▸ SOURCE PASSAGE:

Philippines use Taal Vulcano Eruption as Opportunity to become Very First Asian Country with Open LiDAR

UPDATE: As of January 30th also orthophotos and classified LAZ tiles are available for download.

It took just a few years of nagging, a vulcanic eruption, and then a few more weeks of nagging but now it has happened. The Philippines have become the first country in Asia to offering LiDAR as open data for free and unencumbered download. The portal created by the UP Training Center for Applied Geodesy and Photogrammetry (UP TCAGP) and their DREAM and PHIL LiDAR program already offers LiDAR-derived 1 meter DTM and DSM data flown between 2013 and 2017 as part of a national mission to aquire flood mapping data for a certain area around the Taal Vulcano. In the coming days orthophotos and the classified LiDAR point cloud will be added (at the moment the data is still undergoing another quality assurance review process).

As a quick test we went to the new online portal and downloaded the 34 DTM raster tiles that cover the Taal Vulcano Lake as seen in the screenshot below.

taal_vulcano_open_lidar_download_portal
Downloading the area-of-interest is easy with LiPAD’s nice download portal.

The downloaded 1 meter DTM tiles are in TIF format and each cover an area of 1000 by 1000 meter. However, they are overlapping because they have a 50 meter buffer, so that each raster contains elevation samples organized in 1100 columns by 1100 rows plus „no data“ values. We use two LAStools commands to remove the buffers. First we use our new demzip to turn the TIF to RasterLAZ format. Use demzip from version 200131 of LAStools (or newer) as older releases did not handle „no data“ values correctly.

demzip -i Taal\DTM\*.tif ^
       -olaz

The conversion from TIF to RasterLAZ also reduces the total file size for the 34 files from 157 MB to 27 MB. Next we remove the buffers using a new functionality in lasgrid (make sure you have the latest LAStools version 200112 or newer).

▸ COMPLETE THE FOLLOWING:
1: In the post about the Philippines' open LiDAR release, what happens to the total file size of the 34 files when they are converted from TIF to RasterLAZ?
2: Which LiDAR data products does the post about the Philippines' open LiDAR release say are or will be available from the portal? List every one.
3: Continue the post about the Philippines' open LiDAR release, picking up right after its final sentence about removing the buffers with lasgrid.

▸ PROVIDED MATERIAL:
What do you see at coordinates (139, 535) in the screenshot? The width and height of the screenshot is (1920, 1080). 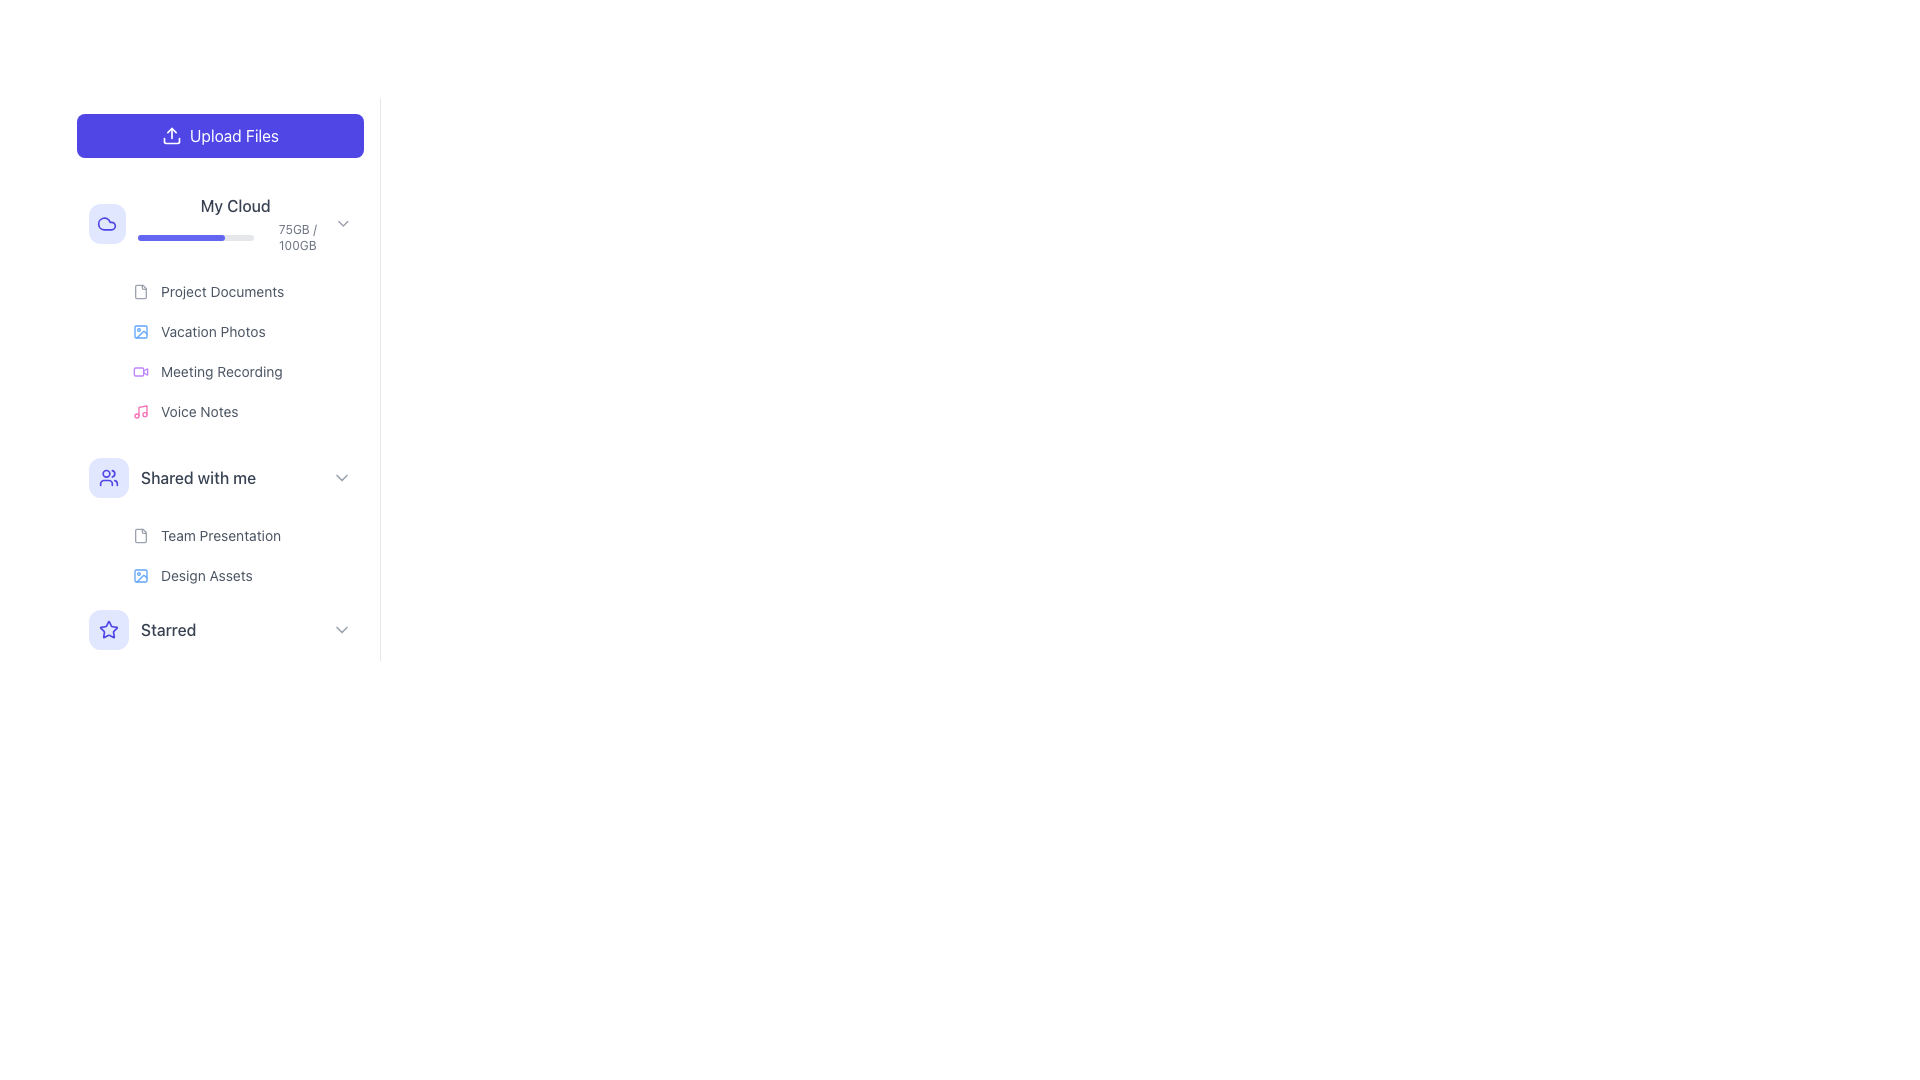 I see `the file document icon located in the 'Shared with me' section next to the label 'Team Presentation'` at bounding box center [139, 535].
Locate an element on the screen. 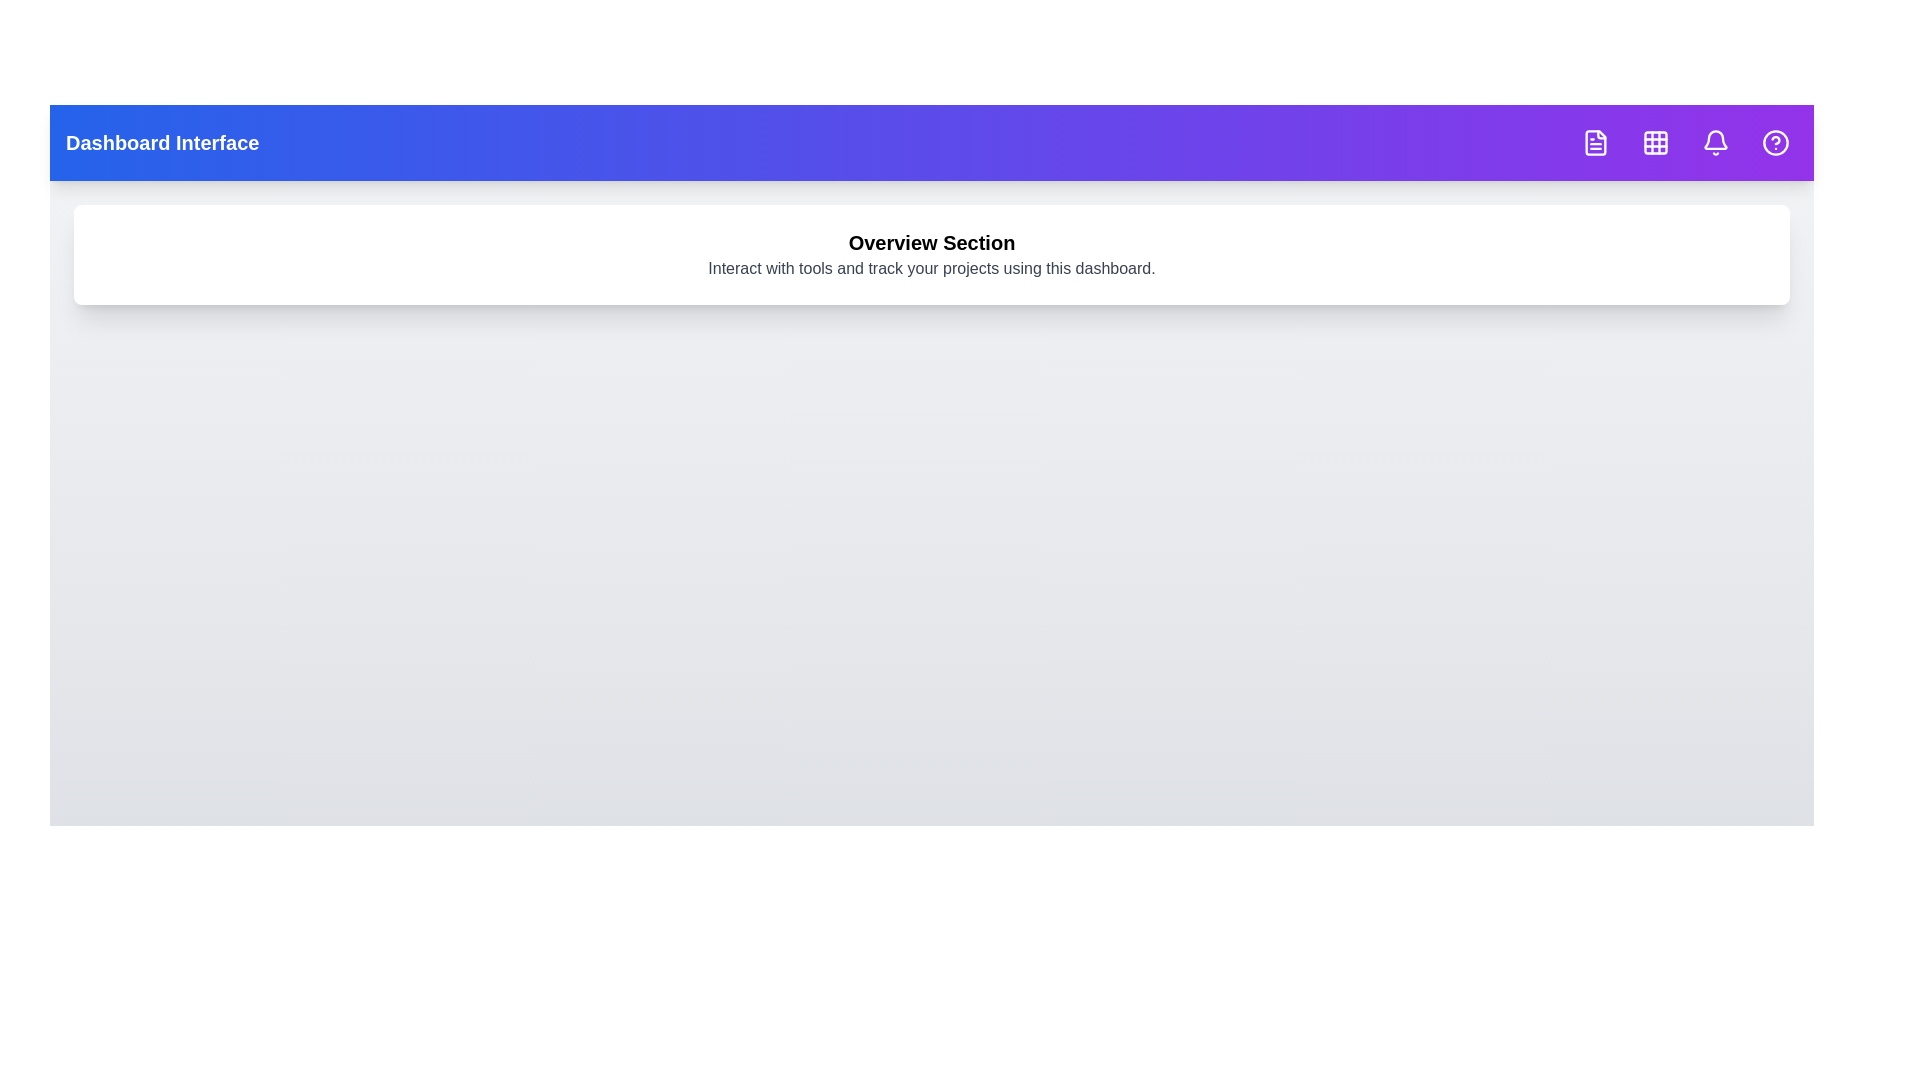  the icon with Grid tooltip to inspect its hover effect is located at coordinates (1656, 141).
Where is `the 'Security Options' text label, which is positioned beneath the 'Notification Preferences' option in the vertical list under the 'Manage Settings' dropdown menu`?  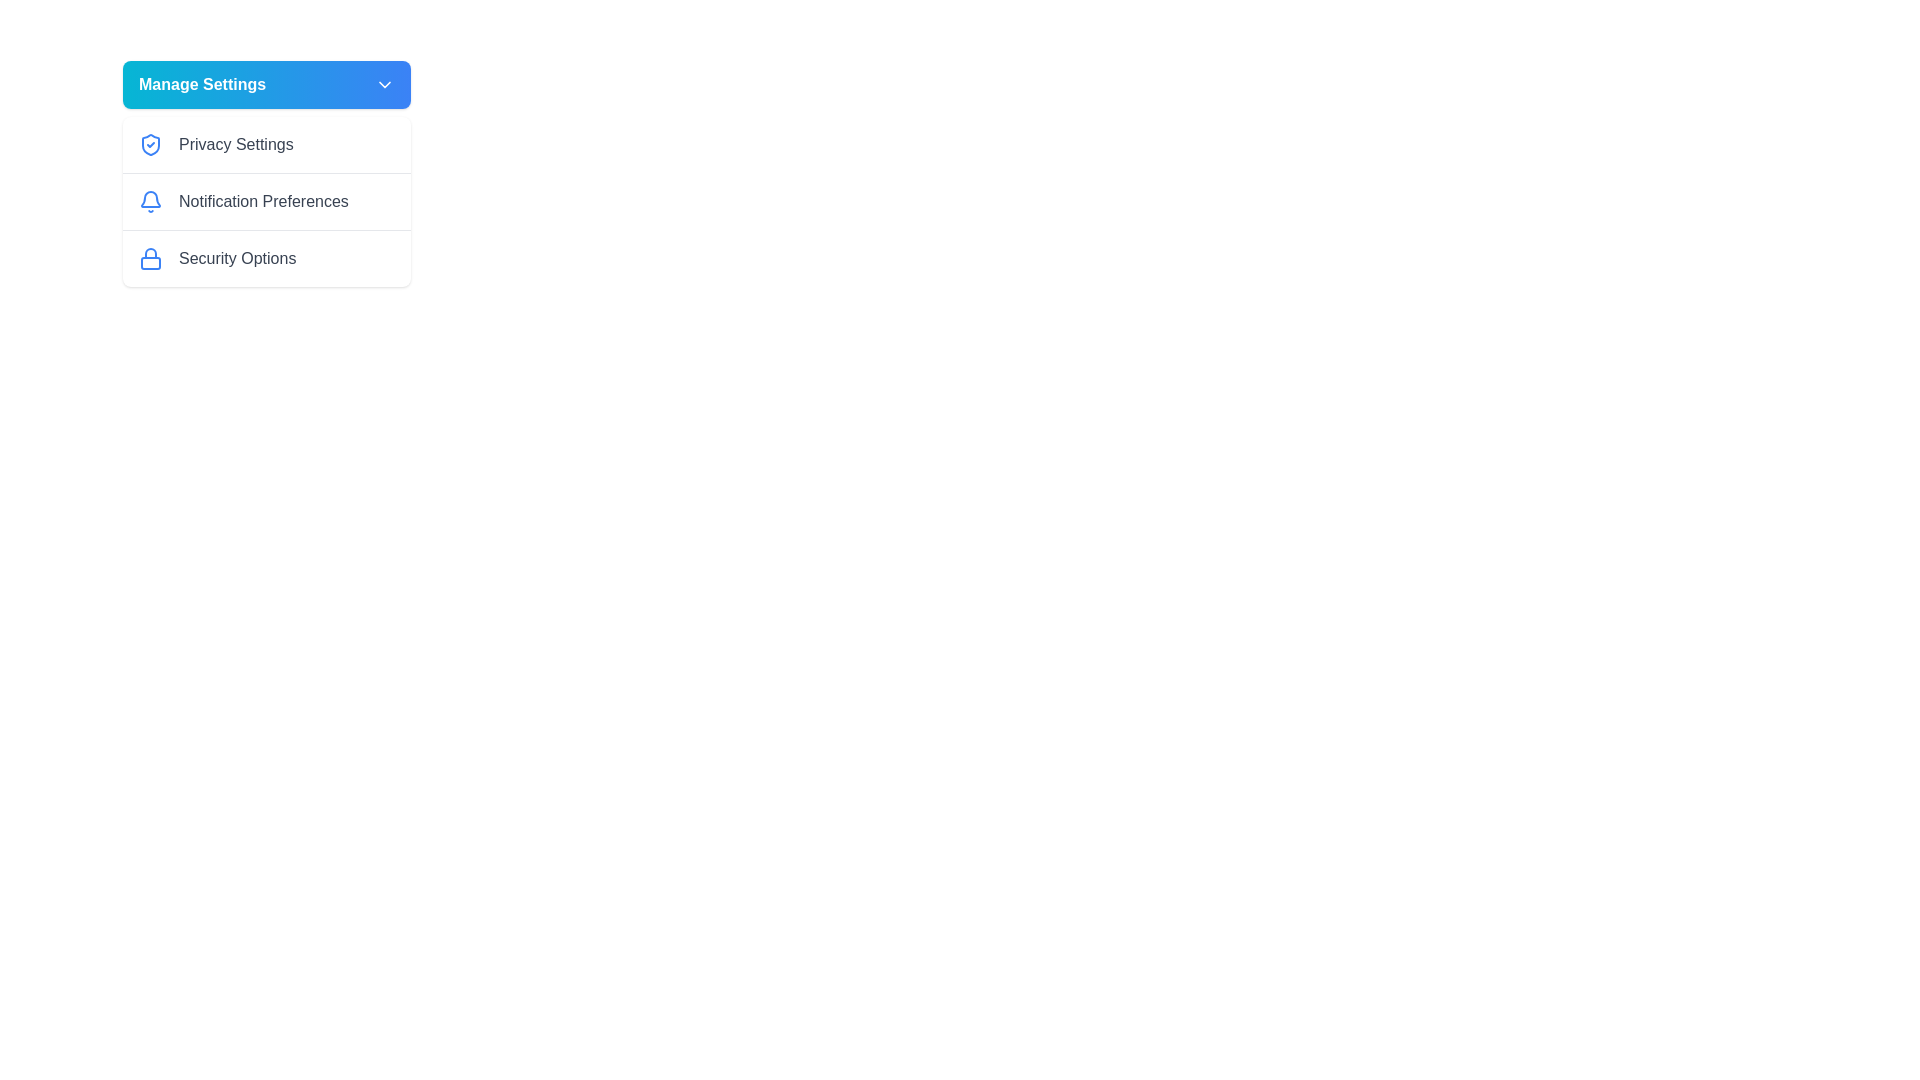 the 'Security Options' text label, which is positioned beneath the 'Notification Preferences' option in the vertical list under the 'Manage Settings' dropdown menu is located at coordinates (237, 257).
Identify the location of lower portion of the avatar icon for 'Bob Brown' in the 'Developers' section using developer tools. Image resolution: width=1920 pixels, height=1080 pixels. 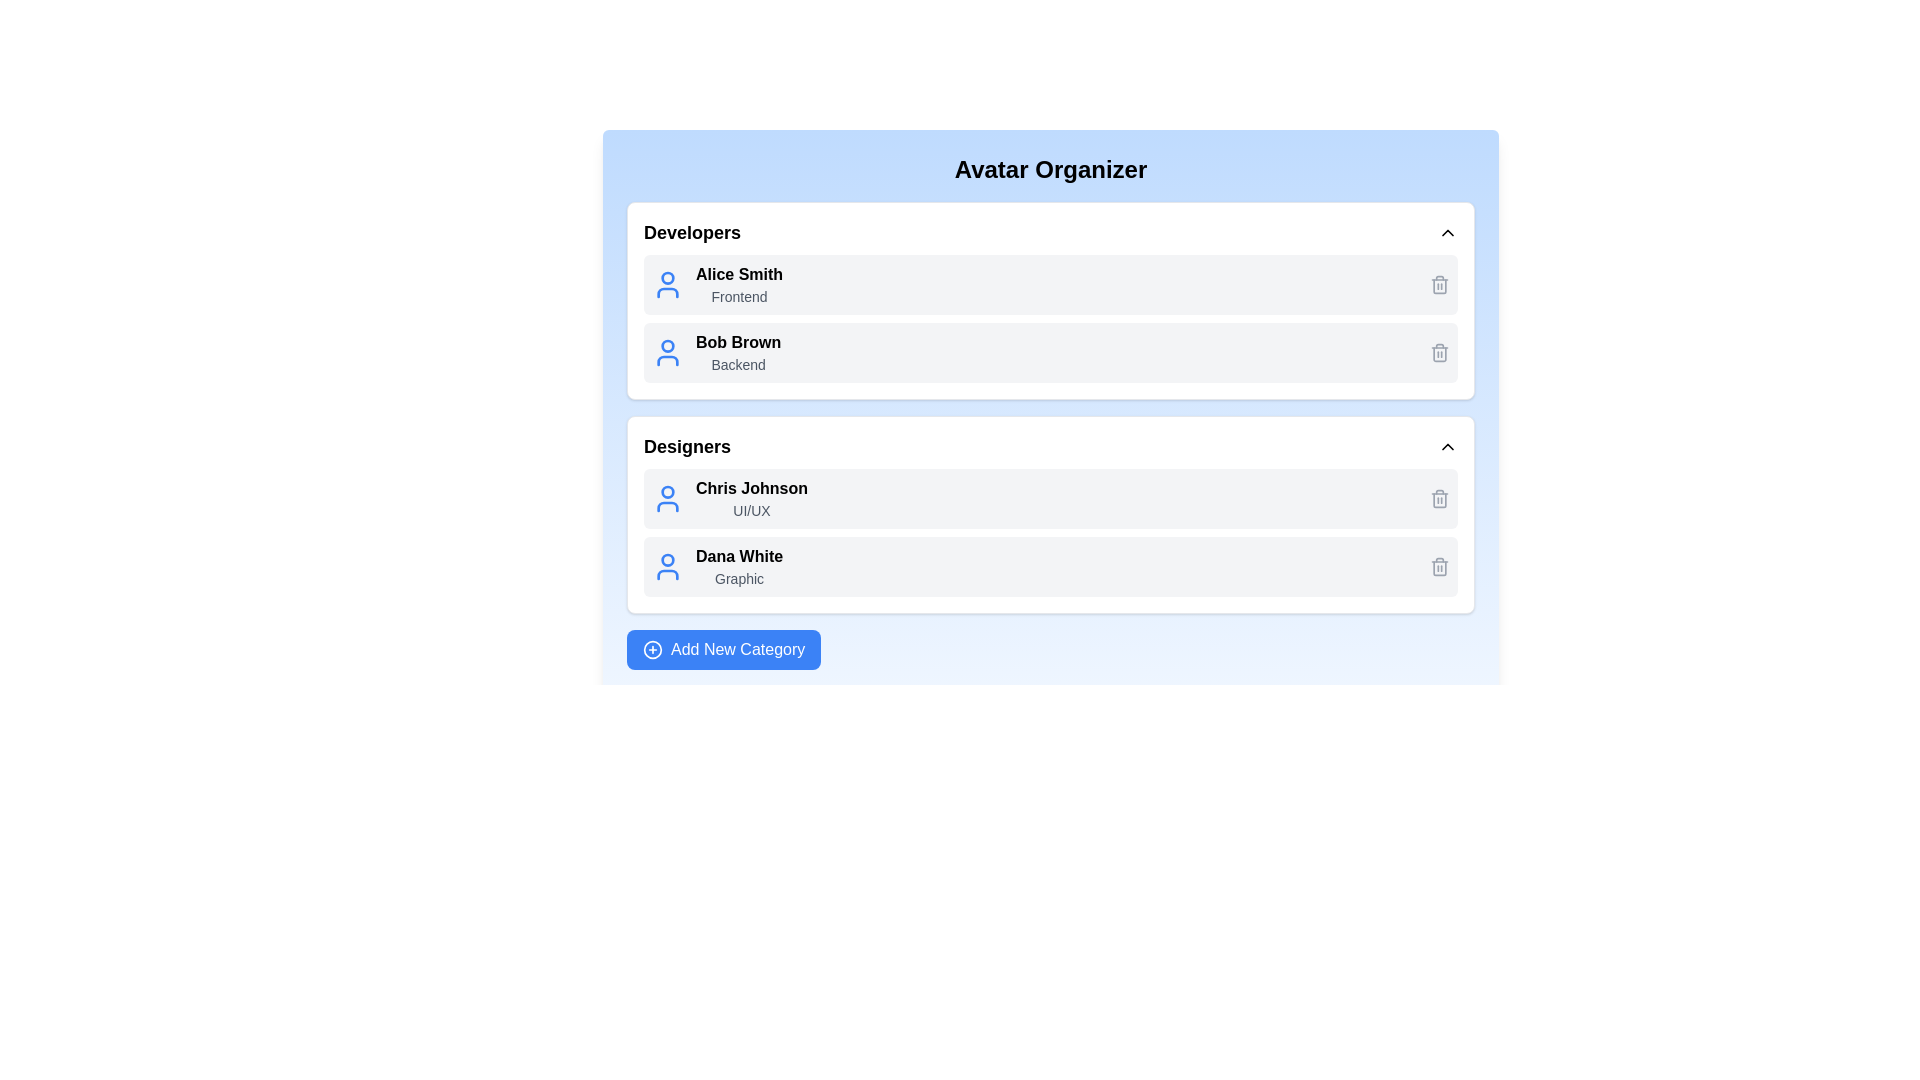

▸ EXERCISE ANSWERS:
1: It drops from 157 MB to 27 MB.

2: 1 meter DTM, DSM, orthophotos, and the classified LiDAR point cloud (classified LAZ tiles)

3:
lasgrid -i Taal\DTM\*.laz ^
        -step 1 ^
        -use_tile_size 1000 ^
        -odir Taal\DTM_unbuffered ^
        -olaz

Without buffers the total file size in RasterLAZ format shrinks to 22 MB. Now we have the data in a format that can either be treated as a raster or as a point cloud. Hence we can use laspublish and quickly create a visualization of the Taal Vulcano Island with Potree which we then copied onto our university Web space for you to play with.  This was he are able to instantly create an 3D visualization portal that lets anyone do various simple and also more complex measurements.

laspublish -i Taal\DTM_unbuffered ^
           -elevation ^
           -odir Taal\DTM_portal ^
           -o TaalVulcanoIsland.html ^
           -title "DTM of Taal Vulcano Island" ^
           -description "DTM of Taal Vulcano Island" ^
           -olaz -overwrite

Below we see the result visualized with the Desktop version of Potree. You can access the interactive portal we have created here with any Web browser.

taal_vulcano_open_lidar_dtm
Visualizing the 1 meter DTM of Taal Vulcano Island as RasterLAZ point cloud with Potree to instantly create interactive portal allowing simple measurements that give an intuition about the height and the size of the vulcanic formation that makes up Taal Vulcano Island.

We would like to acknowledge the UP Training Center for Applied Geodesy and Photogrammetry (UP TCAGP) and their DREAM and PHIL LiDAR program for providing easy and unencumbered open access to this data with a license that encourages data reuse and repurposing. Kudos for being first in Asia to make open LiDAR happen!!!